### Exercise details
After locating the line that contains "The image size is (1457, 812)." in the records below, write out exactly that line and each line after it through the one that contains "Task: Switch to the Home tab", and nothing else.

--- Dataset records Enclosed Below ---

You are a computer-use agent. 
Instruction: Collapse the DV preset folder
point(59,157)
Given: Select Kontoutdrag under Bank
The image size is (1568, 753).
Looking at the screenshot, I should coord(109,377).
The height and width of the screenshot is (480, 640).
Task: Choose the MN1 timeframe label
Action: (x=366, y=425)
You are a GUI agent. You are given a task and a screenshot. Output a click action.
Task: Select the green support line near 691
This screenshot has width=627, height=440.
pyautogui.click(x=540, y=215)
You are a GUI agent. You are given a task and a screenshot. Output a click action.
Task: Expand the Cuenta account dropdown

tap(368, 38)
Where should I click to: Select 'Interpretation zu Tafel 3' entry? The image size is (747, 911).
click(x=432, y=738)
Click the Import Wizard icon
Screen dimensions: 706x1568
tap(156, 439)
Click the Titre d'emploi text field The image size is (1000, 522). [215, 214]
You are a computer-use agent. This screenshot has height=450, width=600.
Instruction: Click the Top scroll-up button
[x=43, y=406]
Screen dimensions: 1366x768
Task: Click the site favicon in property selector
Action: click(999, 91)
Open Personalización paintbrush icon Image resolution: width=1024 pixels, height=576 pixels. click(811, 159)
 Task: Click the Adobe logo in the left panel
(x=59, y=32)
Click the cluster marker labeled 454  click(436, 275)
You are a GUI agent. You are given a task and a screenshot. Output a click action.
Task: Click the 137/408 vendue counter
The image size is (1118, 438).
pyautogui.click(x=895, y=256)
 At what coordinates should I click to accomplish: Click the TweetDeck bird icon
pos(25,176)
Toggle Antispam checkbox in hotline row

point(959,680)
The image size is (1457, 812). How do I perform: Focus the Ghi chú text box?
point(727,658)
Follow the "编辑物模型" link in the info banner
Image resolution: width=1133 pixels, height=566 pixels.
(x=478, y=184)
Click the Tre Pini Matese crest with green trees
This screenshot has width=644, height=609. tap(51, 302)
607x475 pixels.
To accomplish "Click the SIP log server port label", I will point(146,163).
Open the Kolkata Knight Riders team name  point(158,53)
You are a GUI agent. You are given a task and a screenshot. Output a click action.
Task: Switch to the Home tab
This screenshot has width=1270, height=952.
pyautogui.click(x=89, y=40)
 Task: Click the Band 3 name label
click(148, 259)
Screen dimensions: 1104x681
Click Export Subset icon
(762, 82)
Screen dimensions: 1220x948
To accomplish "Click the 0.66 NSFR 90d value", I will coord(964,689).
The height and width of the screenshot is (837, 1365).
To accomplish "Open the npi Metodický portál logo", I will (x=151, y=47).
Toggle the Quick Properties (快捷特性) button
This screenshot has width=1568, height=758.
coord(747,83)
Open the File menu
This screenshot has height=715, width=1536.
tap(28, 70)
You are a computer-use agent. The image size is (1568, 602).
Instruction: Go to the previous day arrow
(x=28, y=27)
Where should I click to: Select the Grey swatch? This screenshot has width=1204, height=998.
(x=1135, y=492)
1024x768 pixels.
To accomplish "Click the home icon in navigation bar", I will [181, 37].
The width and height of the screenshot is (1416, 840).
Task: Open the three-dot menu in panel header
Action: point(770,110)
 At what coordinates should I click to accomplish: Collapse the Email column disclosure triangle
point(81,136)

--- End of Enclosed Dataset records ---

### Answer
The image size is (1457, 812). How do I perform: Focus the Ghi chú text box?
point(727,658)
Follow the "编辑物模型" link in the info banner
Image resolution: width=1133 pixels, height=566 pixels.
(x=478, y=184)
Click the Tre Pini Matese crest with green trees
This screenshot has width=644, height=609. tap(51, 302)
607x475 pixels.
To accomplish "Click the SIP log server port label", I will point(146,163).
Open the Kolkata Knight Riders team name  point(158,53)
You are a GUI agent. You are given a task and a screenshot. Output a click action.
Task: Switch to the Home tab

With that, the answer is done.